You can almost sense Stephen saying to his own audience, “Don’t you see Jesus in all of this? Don’t you see how this pointed forward to our own Messiah? Don’t you see that God has turned your own act of rejection into the means of your own salvation – if you would only turn to Him – as Joseph’s brothers turned to him?” I wonder if Stephen didn’t have Isa 45:22 in mind: “Turn to me and be saved, all the ends of the earth! For I am God, and there is no other.” Who else could take the worst humankind can do and turn it into the means of salvation for all who believe? How can you reject such love? Heb 2:3: “How shall we escape if we neglect such a great salvation.” Today is the day to turn to Him. Now is the time.
V. God’s Choice Arrived Safely at Home
15) “And Jacob went down into Egypt, and he died, he and our fathers, 16) and they were carried back to Shechem and laid in the tomb that Abraham had bought for a sum of silver from the sons of Hamor in Shechem.” This is minor but Stephen is still pointing to ways Joseph points to Christ. Here he shows while Joseph died in a far country, he eventually was returned to the land of promise. Physically, his final resting place was in the promised land.
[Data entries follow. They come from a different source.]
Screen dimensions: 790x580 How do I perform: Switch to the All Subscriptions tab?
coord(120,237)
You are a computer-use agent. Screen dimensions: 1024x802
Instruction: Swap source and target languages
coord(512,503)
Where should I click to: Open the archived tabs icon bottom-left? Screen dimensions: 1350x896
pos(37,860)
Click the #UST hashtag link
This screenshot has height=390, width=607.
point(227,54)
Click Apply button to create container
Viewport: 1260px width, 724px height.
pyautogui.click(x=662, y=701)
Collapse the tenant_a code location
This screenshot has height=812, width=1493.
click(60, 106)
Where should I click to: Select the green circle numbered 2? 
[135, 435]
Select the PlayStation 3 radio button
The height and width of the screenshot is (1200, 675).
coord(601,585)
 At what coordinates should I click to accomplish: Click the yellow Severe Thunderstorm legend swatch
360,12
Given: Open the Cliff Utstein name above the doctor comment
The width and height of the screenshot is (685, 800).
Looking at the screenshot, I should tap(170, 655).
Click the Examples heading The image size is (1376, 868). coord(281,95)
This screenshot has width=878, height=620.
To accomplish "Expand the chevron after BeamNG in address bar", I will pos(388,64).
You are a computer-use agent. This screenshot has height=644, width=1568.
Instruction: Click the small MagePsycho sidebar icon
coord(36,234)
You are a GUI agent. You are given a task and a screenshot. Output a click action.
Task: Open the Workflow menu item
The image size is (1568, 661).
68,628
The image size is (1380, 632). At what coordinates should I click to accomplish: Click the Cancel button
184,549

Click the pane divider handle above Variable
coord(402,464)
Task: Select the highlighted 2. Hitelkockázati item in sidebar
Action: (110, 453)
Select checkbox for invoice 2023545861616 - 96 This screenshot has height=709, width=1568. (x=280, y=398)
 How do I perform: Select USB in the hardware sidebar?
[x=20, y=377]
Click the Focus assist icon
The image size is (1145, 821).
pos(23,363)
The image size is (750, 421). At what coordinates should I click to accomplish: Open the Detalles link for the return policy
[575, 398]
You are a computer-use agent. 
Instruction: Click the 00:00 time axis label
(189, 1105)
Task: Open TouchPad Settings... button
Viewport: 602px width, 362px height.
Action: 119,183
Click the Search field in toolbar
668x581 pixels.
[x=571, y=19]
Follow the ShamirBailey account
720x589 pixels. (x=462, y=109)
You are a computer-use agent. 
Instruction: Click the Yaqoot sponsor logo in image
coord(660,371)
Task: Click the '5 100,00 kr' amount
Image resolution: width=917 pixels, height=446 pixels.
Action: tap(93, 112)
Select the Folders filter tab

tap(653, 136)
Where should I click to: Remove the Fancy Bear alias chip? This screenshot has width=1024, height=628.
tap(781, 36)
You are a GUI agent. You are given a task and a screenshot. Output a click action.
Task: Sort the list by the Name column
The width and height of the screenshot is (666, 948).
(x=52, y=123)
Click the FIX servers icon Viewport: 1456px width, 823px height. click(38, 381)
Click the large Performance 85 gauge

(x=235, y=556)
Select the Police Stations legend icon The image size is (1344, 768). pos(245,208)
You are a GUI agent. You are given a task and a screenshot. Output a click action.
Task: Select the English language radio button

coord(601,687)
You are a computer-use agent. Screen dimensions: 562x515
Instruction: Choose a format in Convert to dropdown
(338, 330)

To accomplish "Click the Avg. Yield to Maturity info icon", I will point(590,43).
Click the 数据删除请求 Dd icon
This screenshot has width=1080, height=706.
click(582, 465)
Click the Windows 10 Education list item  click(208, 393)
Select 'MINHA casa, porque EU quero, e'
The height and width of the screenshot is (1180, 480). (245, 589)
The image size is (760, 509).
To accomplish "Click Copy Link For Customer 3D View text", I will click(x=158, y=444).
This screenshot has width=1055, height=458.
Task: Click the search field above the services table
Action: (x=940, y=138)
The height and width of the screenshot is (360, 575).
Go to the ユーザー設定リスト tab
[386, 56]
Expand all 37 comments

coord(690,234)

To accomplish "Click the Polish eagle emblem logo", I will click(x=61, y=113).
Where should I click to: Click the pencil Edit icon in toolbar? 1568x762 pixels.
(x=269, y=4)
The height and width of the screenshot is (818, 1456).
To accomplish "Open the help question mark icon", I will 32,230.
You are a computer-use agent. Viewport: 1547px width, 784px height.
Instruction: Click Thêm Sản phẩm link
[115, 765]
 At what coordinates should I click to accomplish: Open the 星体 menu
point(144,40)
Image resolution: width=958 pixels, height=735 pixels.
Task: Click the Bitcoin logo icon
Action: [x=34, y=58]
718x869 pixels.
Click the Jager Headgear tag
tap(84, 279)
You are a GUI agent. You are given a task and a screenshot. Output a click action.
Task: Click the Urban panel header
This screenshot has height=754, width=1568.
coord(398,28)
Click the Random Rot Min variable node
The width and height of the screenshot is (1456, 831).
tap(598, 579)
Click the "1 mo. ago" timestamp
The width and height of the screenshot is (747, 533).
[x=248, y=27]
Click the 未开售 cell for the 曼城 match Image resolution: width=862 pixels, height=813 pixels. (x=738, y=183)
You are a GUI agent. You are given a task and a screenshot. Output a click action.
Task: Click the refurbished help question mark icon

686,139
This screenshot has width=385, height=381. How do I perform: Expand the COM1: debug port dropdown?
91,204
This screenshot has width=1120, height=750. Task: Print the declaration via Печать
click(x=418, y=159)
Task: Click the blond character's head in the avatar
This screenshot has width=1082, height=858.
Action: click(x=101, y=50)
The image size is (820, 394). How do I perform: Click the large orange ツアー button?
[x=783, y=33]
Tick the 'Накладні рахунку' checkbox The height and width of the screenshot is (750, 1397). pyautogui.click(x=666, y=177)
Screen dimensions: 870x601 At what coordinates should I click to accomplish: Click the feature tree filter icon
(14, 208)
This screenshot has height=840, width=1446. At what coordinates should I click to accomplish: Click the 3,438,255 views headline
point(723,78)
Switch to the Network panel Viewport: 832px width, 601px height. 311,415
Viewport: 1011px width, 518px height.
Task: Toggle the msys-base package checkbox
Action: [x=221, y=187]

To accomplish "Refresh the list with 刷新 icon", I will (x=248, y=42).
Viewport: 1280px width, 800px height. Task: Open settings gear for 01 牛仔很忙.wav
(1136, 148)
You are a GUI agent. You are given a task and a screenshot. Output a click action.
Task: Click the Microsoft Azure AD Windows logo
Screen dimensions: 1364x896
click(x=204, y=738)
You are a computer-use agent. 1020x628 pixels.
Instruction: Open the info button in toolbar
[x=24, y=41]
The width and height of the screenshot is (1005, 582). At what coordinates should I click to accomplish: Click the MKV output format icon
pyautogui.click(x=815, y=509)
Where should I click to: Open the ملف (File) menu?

And so while Jesus came into a far country – this earth – He ended up right back where He started – at the Father’s right hand in heaven. Having completed His mission, He arrived safely home. Had Stephen’s accusers been seeking truth, they might well have asked where Jesus was since the tomb was empty. The disciples could have told them. They’d been with Jesus at the very end when, Acts 1:9b, “he was lifted up, and a cloud took him out of their sight.” And they knew where He went. The cloud, as usual in the Bible, was a physical representation of the Father. And Eph 1:20 tells us the Father “seated him at his right hand in the heavenly places.” He was safely home, with all power and authority now at His personal disposal. Mission accomplished – the circle complete. The one that men rejected, the Father had chosen.
Conc – Despite being rejected by his brothers, Joseph was chosen by God. Despite being rejected by His own people, Jesus was chosen by God. The question this morning is, have you chosen the One whom God chose? Is he yours, or is something keeping you away. Ruth Graham was once talking with a young Indian named Pashi who eventually told her, “I would like to believe in Christ. We of India would like to believe in Christ. But we have never seen a Xn who is like Christ.” Devastating, right? Know what she eventually said? She said, “Pashi, I am not offering you Christians. I am offering you Christ.” And so, as the Father has chosen the Son who died for our sins, so He now offers Him to us. Will you not choose Him today? Let’s pray.